Skip to content

Conversation

Acly
Copy link
Collaborator

@Acly Acly commented Sep 5, 2025

This PR makes ggml_gallocr distribute allocations to multiple backend buffers depending on the maximum allocation size reported by the backend. This allows eg. the Vulkan backend to process graphs which require >4 GB of memory.

I tried to avoid risk and minimize changes/complexity:

  • No API changes
  • No change in existing behavior (buffer layout / tensor offsets stay exactly the same as on master)

Implementation:

  • ggml_gallocr: almost no changes here, it continues to operate with contiguous offsets in [0, SIZE_MAX). Instead of using ggml_backend_buffer directly it now uses vbuffer
  • vbuffer: small local abstraction which distributes a virtual memory range to one or more backend buffers ("chunks")
  • ggml_dyn_tallocr: is now aware of backend's maximum buffer size to ensure tensors are not allocated across multiple chunks. This is done by setting the size of the last free_block to the maximum buffer size, and introducing a new block at the end of the range when additional memory is required.

Vulkan: modified to report actual maximum allocation size. This will change how weights are allocated. I'm not sure how important it is to keep the previous behavior there, happy to discuss alternatives.

* if the graph requires more memory than can fit into a single allocation, split it into multiple backend buffers
* vulkan: report the actual max  allocation size in buffer type  interface
@Acly Acly requested review from ggerganov and slaren September 5, 2025 09:42
@Acly Acly requested a review from 0cc4m as a code owner September 5, 2025 09:42
@0cc4m
Copy link
Collaborator

0cc4m commented Sep 5, 2025

I don't understand the change yet, what you describe is how it was already working, at least how I understood it. The graph allocator is merging as many tensors into one allocation as possible, as long as it stays below the backend's max allocation size.

Items from a dataset:
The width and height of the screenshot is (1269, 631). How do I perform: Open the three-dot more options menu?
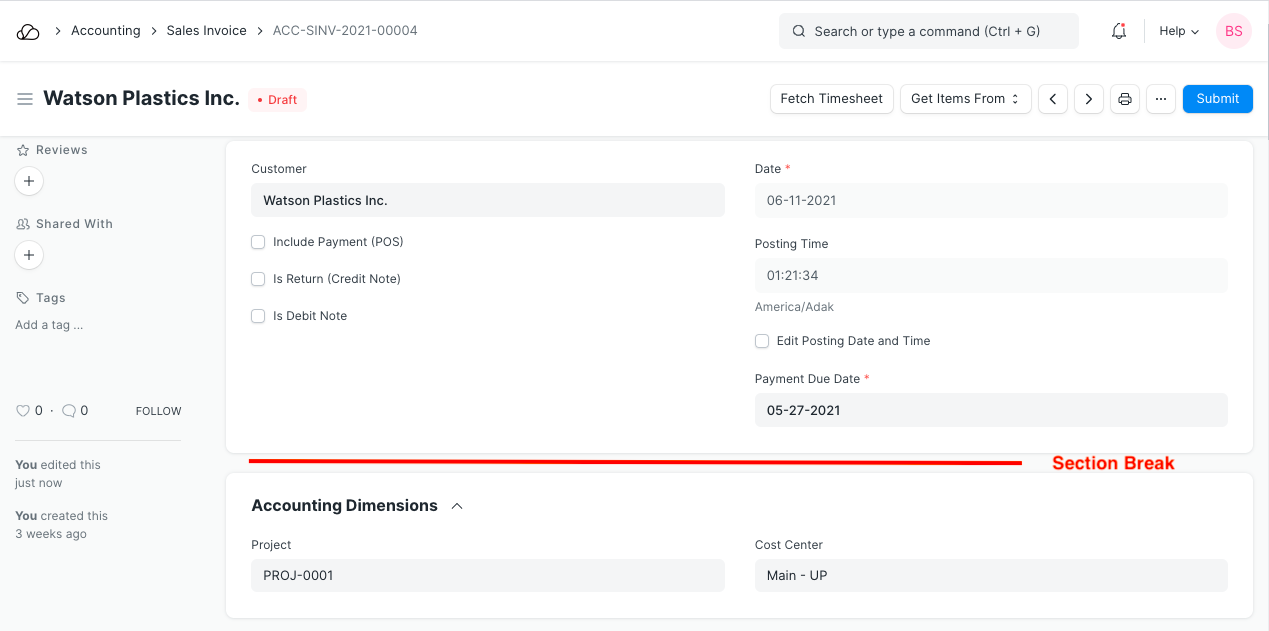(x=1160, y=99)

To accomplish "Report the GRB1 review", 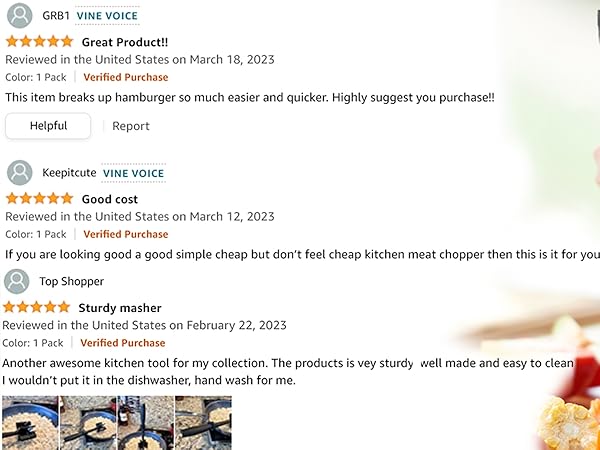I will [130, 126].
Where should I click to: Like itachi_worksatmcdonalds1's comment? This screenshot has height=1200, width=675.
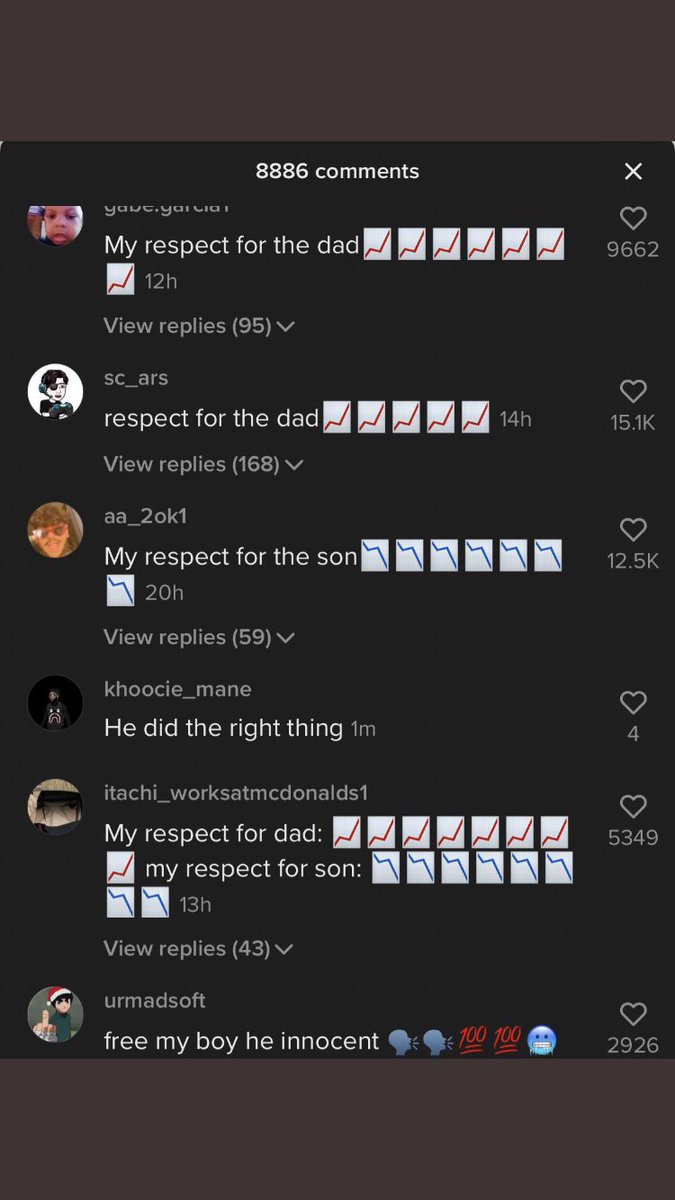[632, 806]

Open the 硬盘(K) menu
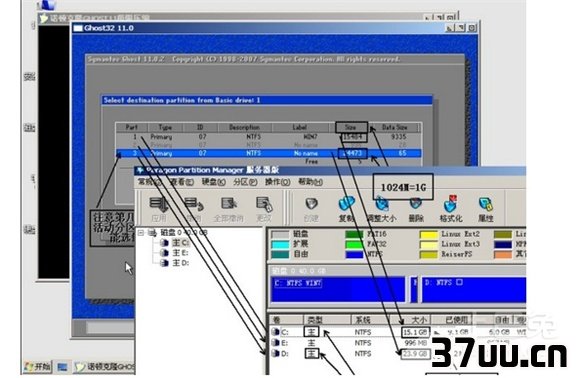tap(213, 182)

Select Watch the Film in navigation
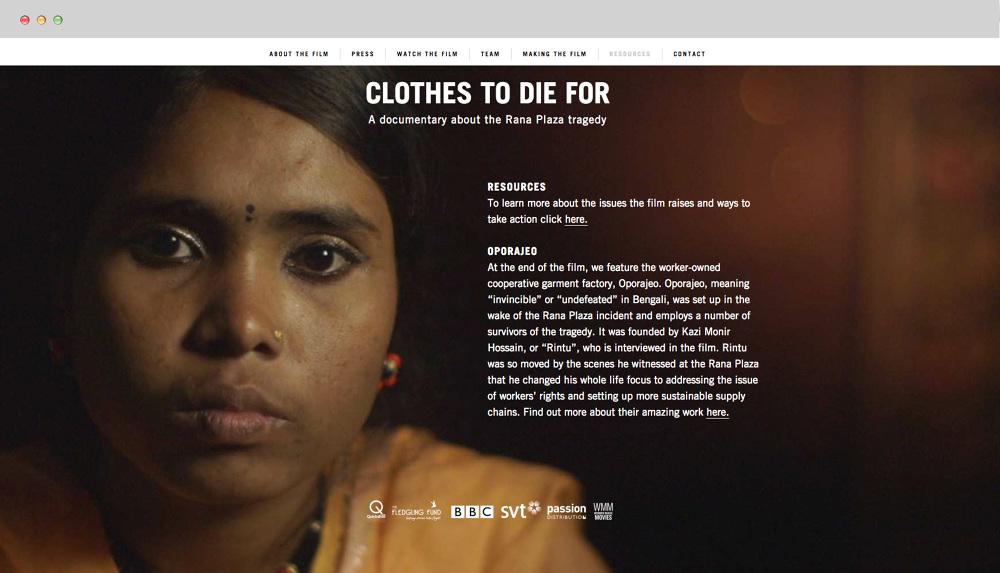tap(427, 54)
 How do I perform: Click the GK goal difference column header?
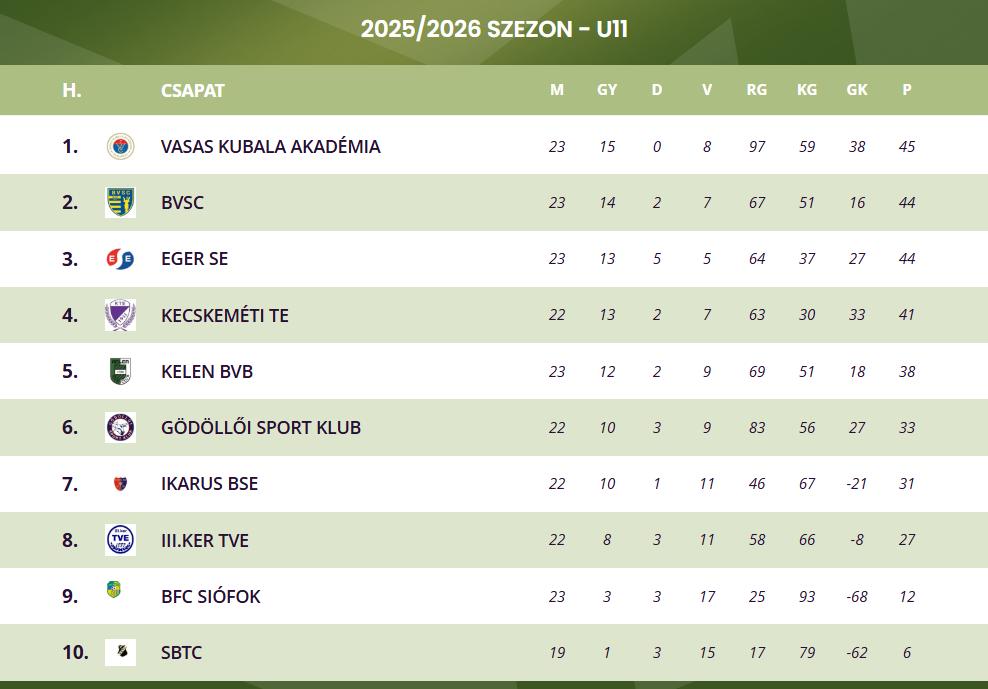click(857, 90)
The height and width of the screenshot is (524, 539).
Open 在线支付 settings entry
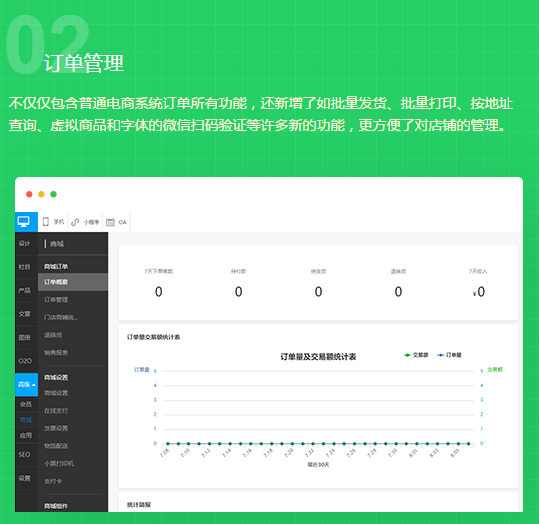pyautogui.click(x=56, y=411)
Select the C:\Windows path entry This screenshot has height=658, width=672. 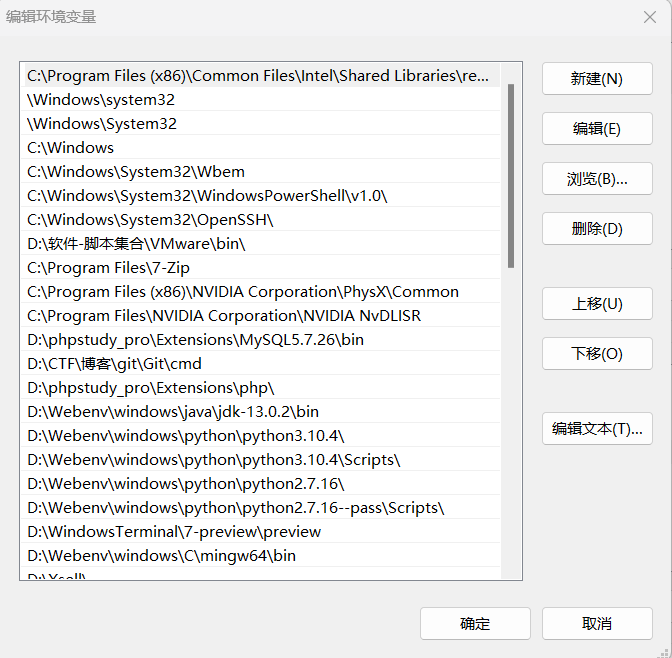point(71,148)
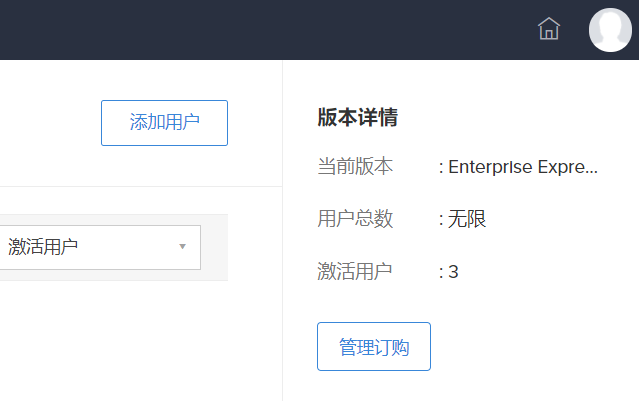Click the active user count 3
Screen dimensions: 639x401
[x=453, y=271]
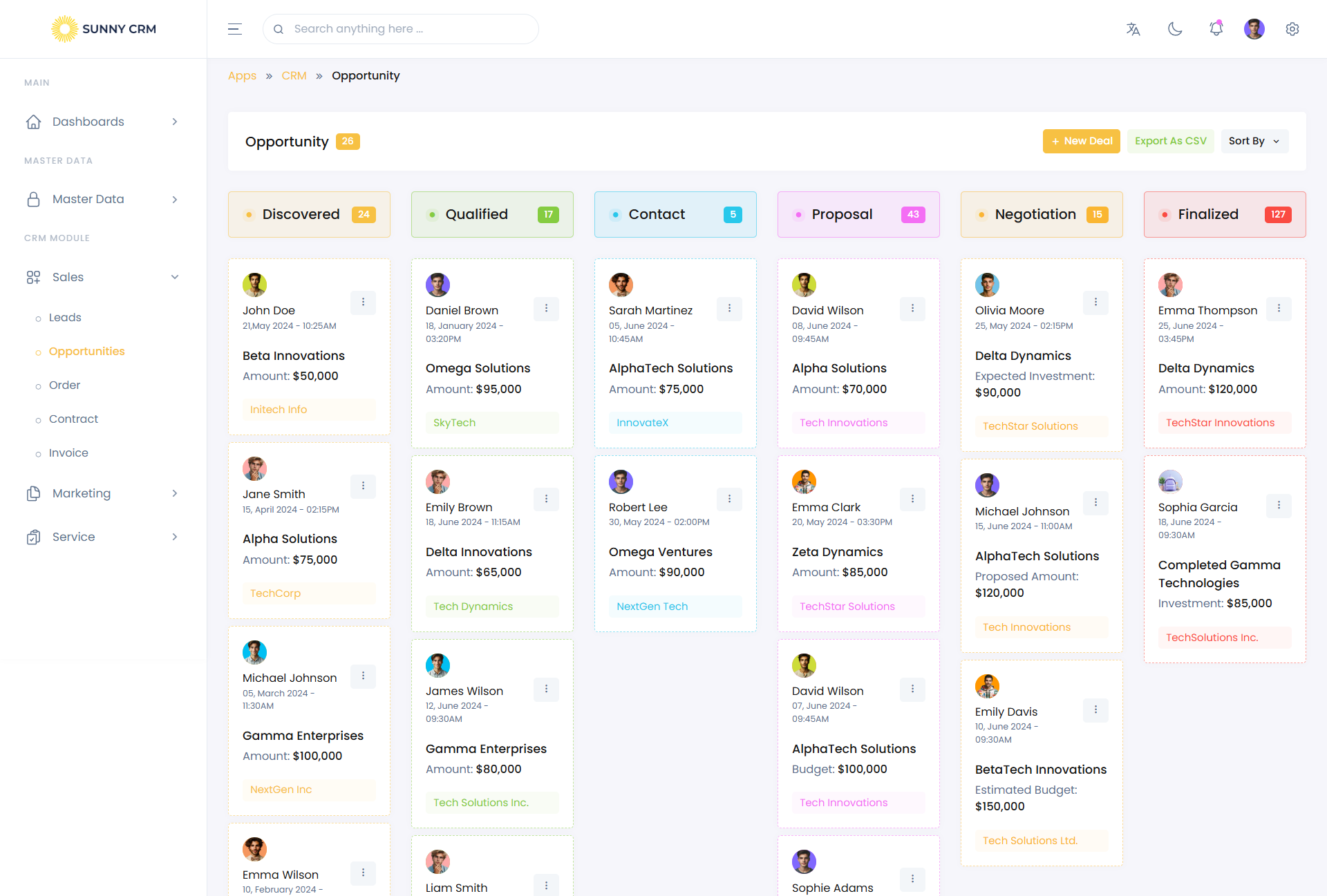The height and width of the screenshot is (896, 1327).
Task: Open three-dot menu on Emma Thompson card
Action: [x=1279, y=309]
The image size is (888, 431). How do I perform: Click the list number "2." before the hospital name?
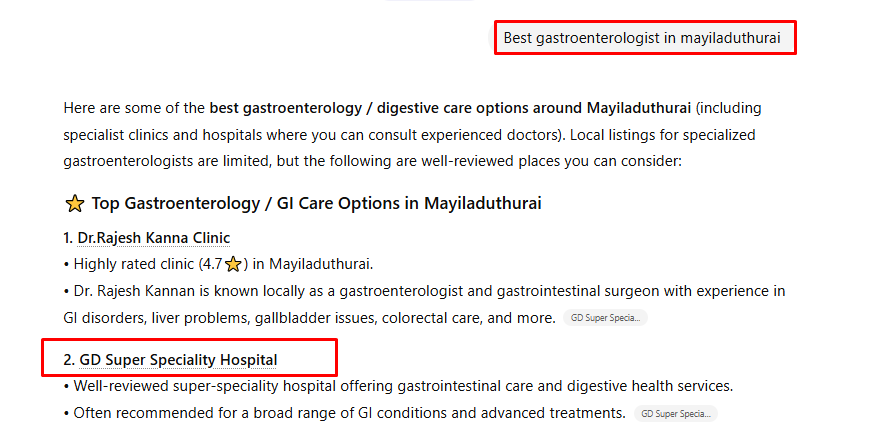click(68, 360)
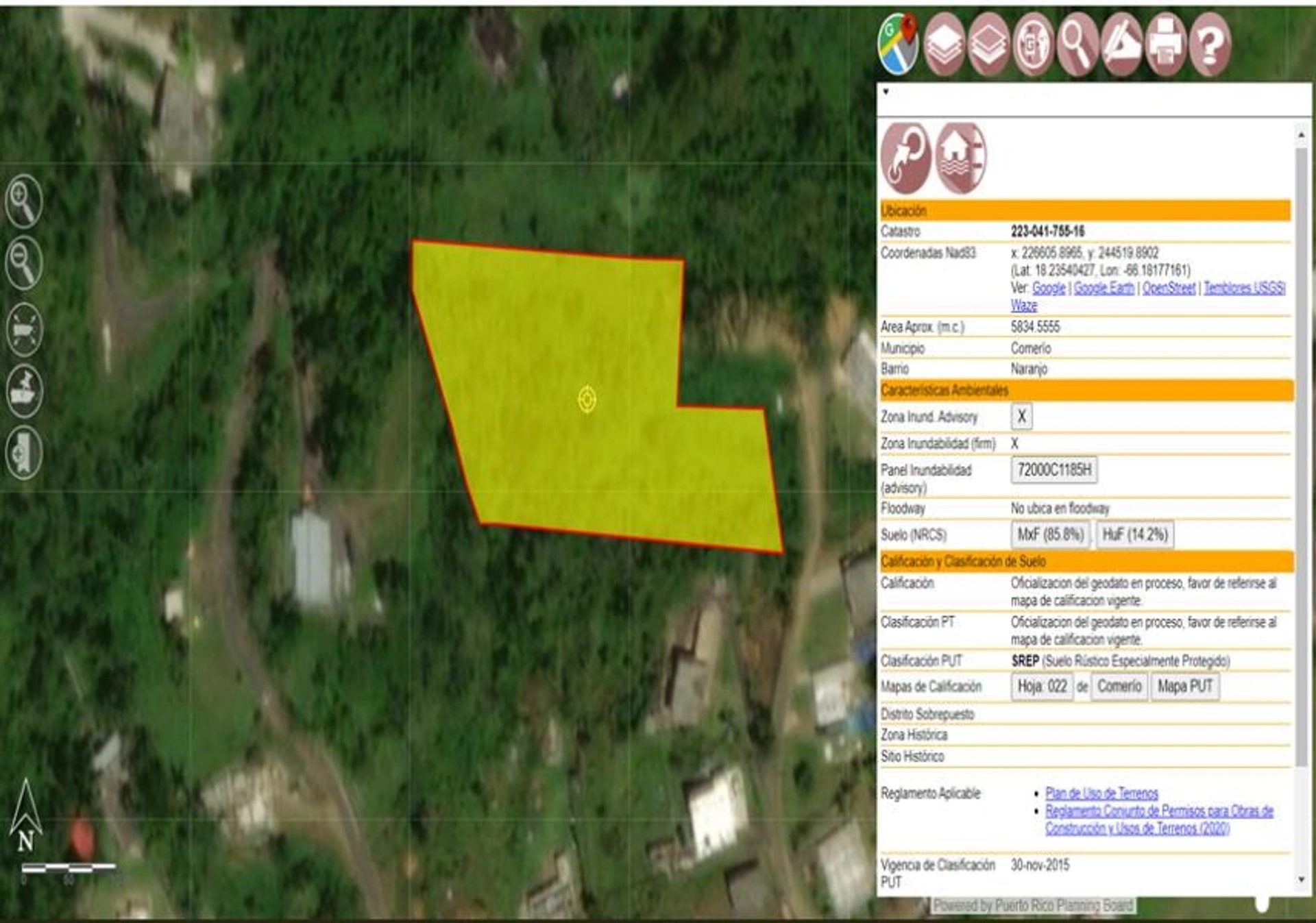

Requirement A:
Repeat the pull request discussion word for word, covering everything from "Vulkan: modified to" down to "max allocation size.".
Requirement B:
Write the next part of the pull request discussion about splitting graph allocations across multiple backend buffers, continuing after its last sentence.

Output A:
Vulkan: modified to report actual maximum allocation size. This will change how weights are allocated. I'm not sure how important it is to keep the previous behavior there, happy to discuss alternatives.

* if the graph requires more memory than can fit into a single allocation, split it into multiple backend buffers
* vulkan: report the actual max  allocation size in buffer type  interface
@Acly Acly requested review from ggerganov and slaren September 5, 2025 09:42
@Acly Acly requested a review from 0cc4m as a code owner September 5, 2025 09:42
@0cc4m
Copy link
Collaborator

0cc4m commented Sep 5, 2025

I don't understand the change yet, what you describe is how it was already working, at least how I understood it. The graph allocator is merging as many tensors into one allocation as possible, as long as it stays below the backend's max allocation size.

Output B:
We use the suballocation size in the Vulkan backend to reduce the allocation sizes for performance reasons, if possible. If a single tensor requires more than the actual max_allocation size, currently it will try to allocate that and usually the driver will respond with an exception. I don't think you are addressing this issue (and I don't think that's really possible from the GGML side).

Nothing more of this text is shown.